Language of the case: Italian

Referring court

Consiglio di Stato

Parties to the main proceedings

Applicants: DHL Express (Italy) Srl, DHL Global Forwarding (Italy) SpA

Defendant: Autorità Garante della Concorrenza e del Mercato

Interveners: Schenker Italiana SpA, Agility Logistics Srl

Operative part of the judgment

EU law, in particular Article 101 TFEU and Council Regulation (EC) No 1/2003 of 16 December 2002 on the implementation of the rules on competition laid down in Articles 101 [TFEU] and 102 [TFEU], must be interpreted as meaning that the instruments adopted in the context of the European Competition Network, in particular the Model Leniency Programme of that network, are not binding on national competition authorities.

EU law, in particular Article 101 TFEU and Regulation No 1/2003, must be interpreted as meaning that there is no legal link between the application for immunity which an undertaking submits or is preparing to submit to the European Commission and the summary application submitted to a national competition authority in respect of the same cartel, requiring that authority to assess the summary application in the light of the application for immunity. Whether or not the summary application accurately reflects the content of the application for immunity submitted to the Commission is, in that respect, irrelevant.

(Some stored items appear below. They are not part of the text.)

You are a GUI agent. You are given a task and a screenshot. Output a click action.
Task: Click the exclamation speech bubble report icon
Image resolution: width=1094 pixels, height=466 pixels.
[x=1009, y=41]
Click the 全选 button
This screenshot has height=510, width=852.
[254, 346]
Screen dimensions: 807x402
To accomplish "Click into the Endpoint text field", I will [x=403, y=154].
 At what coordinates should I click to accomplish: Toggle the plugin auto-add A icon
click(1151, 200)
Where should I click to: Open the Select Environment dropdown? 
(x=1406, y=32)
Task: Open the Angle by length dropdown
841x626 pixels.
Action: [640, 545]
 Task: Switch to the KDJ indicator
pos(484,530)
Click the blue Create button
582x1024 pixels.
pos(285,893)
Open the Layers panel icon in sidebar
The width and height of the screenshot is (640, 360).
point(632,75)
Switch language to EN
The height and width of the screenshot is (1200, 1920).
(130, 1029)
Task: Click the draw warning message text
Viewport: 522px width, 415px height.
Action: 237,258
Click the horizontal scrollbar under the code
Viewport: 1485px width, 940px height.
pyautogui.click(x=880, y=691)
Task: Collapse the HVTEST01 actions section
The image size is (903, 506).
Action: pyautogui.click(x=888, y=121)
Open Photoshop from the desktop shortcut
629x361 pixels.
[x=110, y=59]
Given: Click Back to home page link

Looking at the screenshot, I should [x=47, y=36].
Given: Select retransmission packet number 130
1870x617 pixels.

Where the summary application submitted to a national competition authority has a more limited material scope than the application for immunity submitted to the Commission, that national authority is not required to contact the Commission or the undertaking itself, in order to establish whether that undertaking has found specific examples of unlawful conduct in the sector allegedly covered by the application for immunity, but which is not covered by the summary application.

EU law, in particular Article 101 TFEU and Regulation No 1/2003, must be interpreted as not precluding a national competition authority from accepting, in circumstances such as those at issue in the main proceedings, a summary application for immunity from an undertaking which had not submitted an application for full immunity to the Commission, but rather an application for reduction of the fine.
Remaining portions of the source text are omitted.